Two weeks ago I said to my husband (in tears), “I just want him to know what it feels like to be really awesome at something-something that is noticeable by others, something that can be quantified.”  Gasp – go ahead, but I said I was going to be honest.

Don’t we all want that for our child?  Don’t we all want them to feel the praise, admiration, and receive accolades?  Sure, we all say – ‘Oh…I just want my child to be happy.”  C’mon…really?  Let’s be honest. OF COURSE we want them to be happy…duh.  Don’t we want more for them?

That’s what Hans Luther wanted.  He knew that being a lawyer would provide financial security and a higher social class.  He knew that being a lawyer would result in praise, admiration, and accolades.

So, when Martin ‘killed the lawyer seed’ his father was angry.

However, only upon killing that seed was he able to really, truly become bountiful.  The fruit that Martin Luther bore from killing that seed?  The Reformation – and that was a pretty big deal.  The Reformation was a major turning point in history.  Obviously, it affected religion in Europe – but it also had far-reaching impacts on social, political, and economic institutions. (

I guess that’s where I am, and have been for some time.  That is why I can be so positive.  If I spend my life focusing on that ‘dead seed’ I wouldn’t be able to recognize the bounty of truth, of who he really is.

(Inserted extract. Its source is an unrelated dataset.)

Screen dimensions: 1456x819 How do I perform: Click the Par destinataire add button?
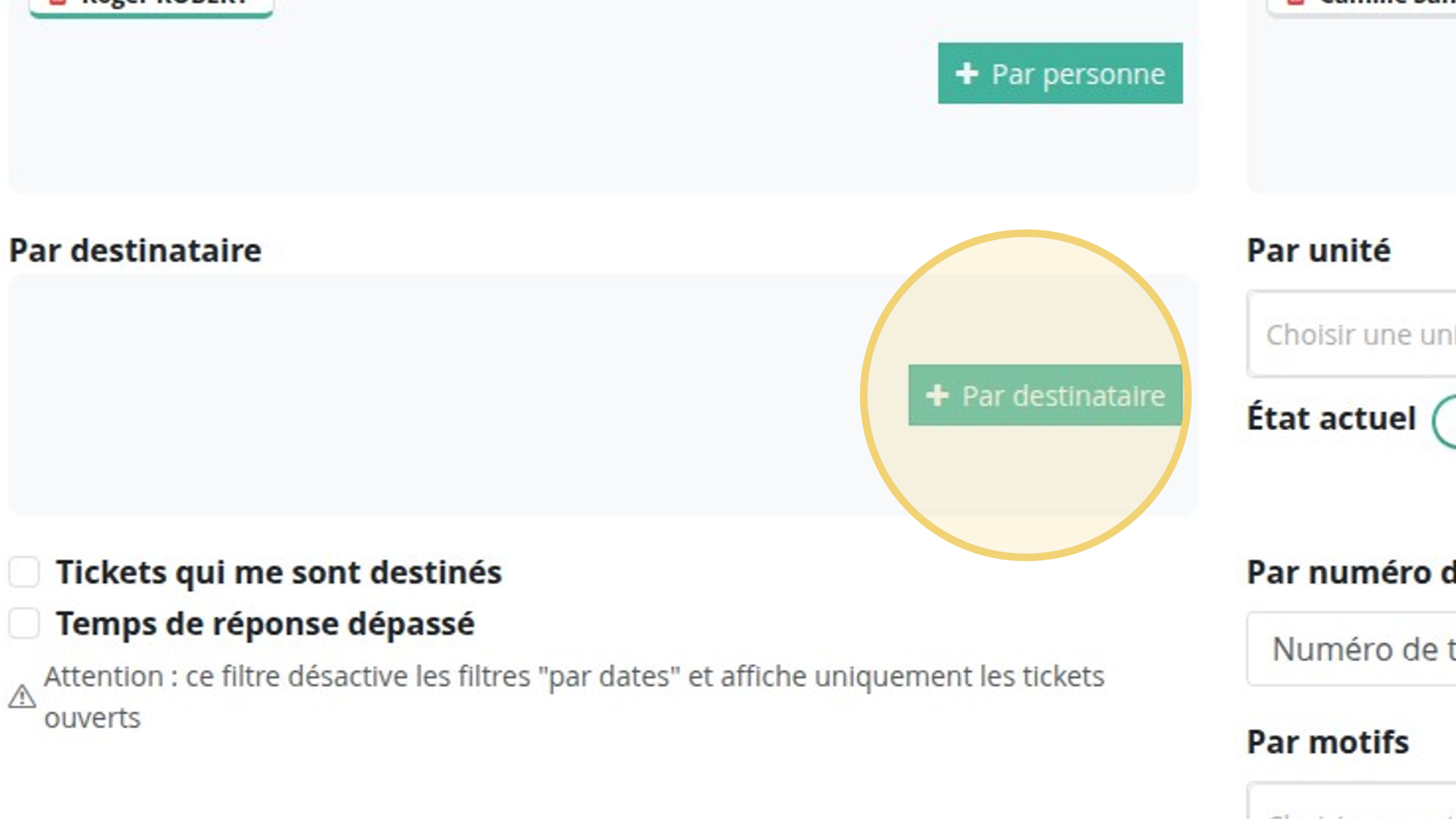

He doesn’t have any of those qualities above…but here is what he does have.

He gets decent grades.
He loves to listen to music.
He helps people most of the time.
He’s a conversationalist when it revolves around something he wants to talk about.
He likes to ‘work’ at church – be an acolyte, an usher, serve treats.
He’s polite, most of the time.
He’s as fast as he can be.
He’s the best football player that he can be.
When I ask him to clean his room, he does.
He’s really good at standing under the basket and getting rebounds.

So, that’s why I’m positive.  That’s why I will (most of the time) continue to be.  Once the seed is dead – there isn’t anything I can do to bring it back to life.  Does autism stand in the way of MY list.  Yes.  No doubt about it.  So, I could focus on that.  I could focus on all the things he won’t be on MY list.

But that doesn’t do any good.

I have to allow MY OWN original hopes and dreams for my child to die.

Then, and only then can I hand that seed over to the earth. That is when I was able to really treasure and realize the bounty he achieves all on his own.  He will continue to bring more to this life than I could ever imagine.

I just want him to know what it feels like to be really awesome at something-something that is noticeable by others, something that can be quantified.

He is.

He is really awesome at being himself.